Na mensagem, os hackers alertam aos técnicos do STJ de que qualquer tentativa de recuperar o conteúdo poderá resultar na destruição dos arquivos.
Em nota, o tribunal também disse possuir cópias das informações sequestradas pelos hackers. Informações de processos, contas de e-mais e contratos do tribunal estariam a salvo, segundo a instituição.
No começo da noite de quinta-feira, o presidente Bolsonaro comentou o assunto em sua tradicional transmissão ao vivo nas redes sociais — segundo ele, a Polícia Federal já identificou o responsável pelos ataques.
“Hackeamento do acervo do STJ: alguém entrou, pegou tudo, guardou e pediu resgate. É o Brasil. A Polícia Federal entrou em ação imediatamente, tive informações do diretor-geral da PF (Rolando Alexandre de Souza). Já descobriram quem é o hacker. O cara hackeou e não conseguiu ficar duas horas escondido?”, ironizou o presidente.

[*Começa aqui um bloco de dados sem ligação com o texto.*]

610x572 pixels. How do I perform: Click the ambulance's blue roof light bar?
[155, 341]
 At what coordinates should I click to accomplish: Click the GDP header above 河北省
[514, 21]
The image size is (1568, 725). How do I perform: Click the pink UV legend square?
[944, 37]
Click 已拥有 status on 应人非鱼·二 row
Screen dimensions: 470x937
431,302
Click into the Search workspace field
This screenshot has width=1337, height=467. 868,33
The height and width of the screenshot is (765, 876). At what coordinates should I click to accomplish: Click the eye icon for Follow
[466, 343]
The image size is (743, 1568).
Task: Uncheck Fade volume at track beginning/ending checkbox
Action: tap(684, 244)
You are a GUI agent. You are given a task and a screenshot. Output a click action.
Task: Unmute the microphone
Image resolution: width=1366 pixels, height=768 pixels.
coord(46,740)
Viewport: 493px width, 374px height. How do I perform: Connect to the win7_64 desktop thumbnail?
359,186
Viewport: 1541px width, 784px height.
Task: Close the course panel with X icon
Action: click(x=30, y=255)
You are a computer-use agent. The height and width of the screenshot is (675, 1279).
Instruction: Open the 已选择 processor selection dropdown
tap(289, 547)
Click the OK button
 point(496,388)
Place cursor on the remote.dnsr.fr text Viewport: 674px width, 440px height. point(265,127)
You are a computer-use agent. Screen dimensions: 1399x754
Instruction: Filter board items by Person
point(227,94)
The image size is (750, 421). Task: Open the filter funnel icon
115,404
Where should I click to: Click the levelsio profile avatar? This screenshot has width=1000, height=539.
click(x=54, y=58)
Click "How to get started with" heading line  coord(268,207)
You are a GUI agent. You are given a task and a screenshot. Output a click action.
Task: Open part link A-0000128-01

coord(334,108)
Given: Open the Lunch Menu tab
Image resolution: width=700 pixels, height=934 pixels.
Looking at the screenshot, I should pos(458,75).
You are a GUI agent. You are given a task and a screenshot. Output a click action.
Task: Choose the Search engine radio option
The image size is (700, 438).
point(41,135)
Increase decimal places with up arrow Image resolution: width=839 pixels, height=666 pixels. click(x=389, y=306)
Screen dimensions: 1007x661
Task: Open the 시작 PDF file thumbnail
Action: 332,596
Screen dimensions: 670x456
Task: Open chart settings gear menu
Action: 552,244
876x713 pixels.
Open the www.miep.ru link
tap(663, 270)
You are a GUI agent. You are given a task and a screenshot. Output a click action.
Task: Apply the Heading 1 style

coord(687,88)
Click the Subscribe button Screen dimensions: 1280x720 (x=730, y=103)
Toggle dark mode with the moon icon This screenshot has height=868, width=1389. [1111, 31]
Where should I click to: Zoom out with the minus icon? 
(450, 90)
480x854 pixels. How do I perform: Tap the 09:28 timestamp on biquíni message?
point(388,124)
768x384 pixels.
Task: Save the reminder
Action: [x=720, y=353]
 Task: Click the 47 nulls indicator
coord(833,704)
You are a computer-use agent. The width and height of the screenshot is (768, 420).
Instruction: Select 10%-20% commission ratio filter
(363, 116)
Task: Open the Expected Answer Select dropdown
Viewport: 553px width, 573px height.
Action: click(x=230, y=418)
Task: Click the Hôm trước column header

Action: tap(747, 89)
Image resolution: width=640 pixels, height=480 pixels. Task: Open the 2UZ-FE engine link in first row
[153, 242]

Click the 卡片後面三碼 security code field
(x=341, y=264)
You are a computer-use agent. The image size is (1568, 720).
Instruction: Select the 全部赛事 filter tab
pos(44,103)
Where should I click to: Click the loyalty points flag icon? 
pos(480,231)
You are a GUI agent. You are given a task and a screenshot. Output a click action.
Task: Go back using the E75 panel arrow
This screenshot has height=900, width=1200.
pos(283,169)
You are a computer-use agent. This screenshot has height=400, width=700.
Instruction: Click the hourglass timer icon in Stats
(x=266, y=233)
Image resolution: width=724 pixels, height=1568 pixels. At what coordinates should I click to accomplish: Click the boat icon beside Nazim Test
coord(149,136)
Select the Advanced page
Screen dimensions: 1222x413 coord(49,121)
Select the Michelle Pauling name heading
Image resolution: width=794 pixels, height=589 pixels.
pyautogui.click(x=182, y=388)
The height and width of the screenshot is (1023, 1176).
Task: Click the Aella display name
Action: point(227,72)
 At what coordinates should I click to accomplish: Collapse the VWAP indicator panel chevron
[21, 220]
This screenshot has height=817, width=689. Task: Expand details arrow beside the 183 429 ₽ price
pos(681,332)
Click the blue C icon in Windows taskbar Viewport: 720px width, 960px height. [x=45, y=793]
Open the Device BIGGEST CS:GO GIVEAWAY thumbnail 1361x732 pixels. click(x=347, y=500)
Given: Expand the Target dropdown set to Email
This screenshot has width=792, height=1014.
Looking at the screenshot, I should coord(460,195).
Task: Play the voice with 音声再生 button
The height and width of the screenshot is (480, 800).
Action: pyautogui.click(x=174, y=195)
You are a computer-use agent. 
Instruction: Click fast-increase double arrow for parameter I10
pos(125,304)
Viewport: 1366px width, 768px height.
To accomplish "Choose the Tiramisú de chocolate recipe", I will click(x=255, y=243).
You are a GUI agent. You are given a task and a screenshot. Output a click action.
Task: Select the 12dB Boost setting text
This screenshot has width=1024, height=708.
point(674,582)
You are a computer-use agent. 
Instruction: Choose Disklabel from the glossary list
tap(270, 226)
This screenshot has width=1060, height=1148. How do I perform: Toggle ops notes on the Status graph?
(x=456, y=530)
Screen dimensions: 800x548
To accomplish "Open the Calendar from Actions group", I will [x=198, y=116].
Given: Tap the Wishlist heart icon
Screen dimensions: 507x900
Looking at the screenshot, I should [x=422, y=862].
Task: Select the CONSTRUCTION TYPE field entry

Até agora, a Polícia Federal informou apenas que instaurou um inquérito para investigar o ocorrido, inclusive mobilizando peritos em informática. A corporação, porém, ainda não apontou responsáveis.
‘Sequestro’ já é realidade em empresas, diz advogado
O advogado Alex Santos é especializado em direito digital e empresarial. Segundo ele, este tipo de sequestro de dados (conhecido no jargão como ransomware) é comum em empresas privadas — os malfeitores costumam criptografar informações sensíveis ou segredos industriais, e depois cobram um resgate a ser pago por meio de moedas virtuais, como o Bitcoin.
Os pagamentos geralmente são pedidos por este meio porque a bitcoin não pode ser rastreada com facilidade.
“Agora, aparentemente, os hackers perceberam que o governo brasileiro tem muitas vulnerabilidades (em termos de segurança); e resolveram atacar”, diz Santos, que integra o escritório Nascimento Mourão Advogados.
“E infelizmente a tendência é que este tipo de crime aumente, pois estamos passando por um momento de transformação digital, de migração do trabalho físico para o online. A pandemia (do novo coronavírus) acelerou este processo”, diz ele.
Segundo o advogado, a invasão de sistemas informatizados é um crime tipificado pela lei brasileira — e os hackers responsáveis pelo ataque ao STJ terão de responder pelos danos que venham a impor à instituição.